本文抜粋
+ + + +

医学論文の「recent」ってどのくらい最近なのか? 1,000論文の解析で判ったこと:BMJクリスマス・スペシャル2025

公開日:

2025年12月22日  

How recent is recent? Retrospective analysis of suspiciously timeless citations

Author:

Díez-Vidal A  et al.

Affiliation:

Department of Internal Medicine, La Paz University Hospital, Madrid, Spain

⇒ PubMedで読む[PMID:41381096]

ジャーナル名:BMJ.
発行年月:2025 Dec
巻数:391
開始ページ:e086941

【背景】

英語の論文では,recentがついた表現は多い.recent- report, literature, development, study, evidenceなどと枚挙にいとまが無い.しかし,「recent report」で引用されている論文の発表年が15年前であったりして,愕然となることもある.
マドリードのラパス大学病院内科学は,PubMedを構造化検索し,生物医学論文1,000編を抽出し,論文で引用されている「recent」を冠した研究がどのくらい以前(何年前)までのものを指しているのかを解析した.解析対象は生物医学論文で頻出する20種類の「recent」を含む表現とした.

【結論】

「recent」として引用された研究の発表年数は大きくばらついていた.引用までの時間差は0-37年に及び,平均5.53年,中央値4年(IQR:2-7年)であった.最頻値は1年(n =159,15.9%)であったが,177件(17.7%)は少なくとも10年以上前の研究であった.
集中治療,感染症,遺伝学,免疫学,放射線科では中央値がおおむね2年であったが,腎臓内科,獣医学,歯科では8.5-14年と長かった.
引用までの時間差は地域差を認めず,時間の経過とともに徐々に短縮しており,最新の出版物ほど時間差は短かった.インパクトファクターの高い(≧12)雑誌では,より新しい研究が引用される傾向があった.

+ + + +

提供エントリ
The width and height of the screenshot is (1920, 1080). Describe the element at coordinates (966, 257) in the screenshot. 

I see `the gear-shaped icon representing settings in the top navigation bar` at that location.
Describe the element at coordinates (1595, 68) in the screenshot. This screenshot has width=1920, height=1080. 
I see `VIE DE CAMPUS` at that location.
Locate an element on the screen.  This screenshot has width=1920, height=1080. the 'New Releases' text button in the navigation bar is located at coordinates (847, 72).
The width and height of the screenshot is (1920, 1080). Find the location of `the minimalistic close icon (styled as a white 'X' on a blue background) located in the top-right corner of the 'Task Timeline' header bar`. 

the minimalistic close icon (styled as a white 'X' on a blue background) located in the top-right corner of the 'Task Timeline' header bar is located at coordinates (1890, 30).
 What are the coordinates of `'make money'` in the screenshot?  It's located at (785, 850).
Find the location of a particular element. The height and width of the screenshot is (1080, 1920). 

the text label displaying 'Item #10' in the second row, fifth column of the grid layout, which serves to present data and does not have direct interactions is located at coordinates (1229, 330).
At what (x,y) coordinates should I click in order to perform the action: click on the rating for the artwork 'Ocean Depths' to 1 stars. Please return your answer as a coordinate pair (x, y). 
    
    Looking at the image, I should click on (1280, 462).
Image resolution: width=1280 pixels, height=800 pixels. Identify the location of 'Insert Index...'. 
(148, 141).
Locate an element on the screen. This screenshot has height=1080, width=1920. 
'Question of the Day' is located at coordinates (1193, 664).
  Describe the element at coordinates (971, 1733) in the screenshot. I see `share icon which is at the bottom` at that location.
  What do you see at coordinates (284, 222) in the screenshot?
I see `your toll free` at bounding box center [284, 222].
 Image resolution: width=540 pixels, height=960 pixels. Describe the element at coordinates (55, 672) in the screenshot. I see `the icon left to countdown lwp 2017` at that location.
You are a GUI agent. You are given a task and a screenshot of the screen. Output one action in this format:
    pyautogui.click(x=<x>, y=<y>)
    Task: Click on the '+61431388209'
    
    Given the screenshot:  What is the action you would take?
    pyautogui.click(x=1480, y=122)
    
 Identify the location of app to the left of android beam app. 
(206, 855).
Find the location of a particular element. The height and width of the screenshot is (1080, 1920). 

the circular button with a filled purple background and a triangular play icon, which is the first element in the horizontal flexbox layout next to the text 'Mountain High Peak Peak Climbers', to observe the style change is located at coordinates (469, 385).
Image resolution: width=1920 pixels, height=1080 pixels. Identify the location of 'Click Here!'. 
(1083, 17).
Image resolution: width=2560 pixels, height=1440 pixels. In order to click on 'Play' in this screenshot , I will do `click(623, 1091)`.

+ + + +

課題の目的
「recent」の引用年数を扱った本文のうち、「ジャーナル名:BMJ.」から「10年以上前の研究であった.」までのすべてを、「生物医学論文」を「医学系論文」に更新して書き出してください。 解答には本文のみを用いてください。

解答
ジャーナル名:BMJ.
発行年月:2025 Dec
巻数:391
開始ページ:e086941

【背景】

英語の論文では,recentがついた表現は多い.recent- report, literature, development, study, evidenceなどと枚挙にいとまが無い.しかし,「recent report」で引用されている論文の発表年が15年前であったりして,愕然となることもある.
マドリードのラパス大学病院内科学は,PubMedを構造化検索し,医学系論文1,000編を抽出し,論文で引用されている「recent」を冠した研究がどのくらい以前(何年前)までのものを指しているのかを解析した.解析対象は医学系論文で頻出する20種類の「recent」を含む表現とした.

【結論】

「recent」として引用された研究の発表年数は大きくばらついていた.引用までの時間差は0-37年に及び,平均5.53年,中央値4年(IQR:2-7年)であった.最頻値は1年(n =159,15.9%)であったが,177件(17.7%)は少なくとも10年以上前の研究であった.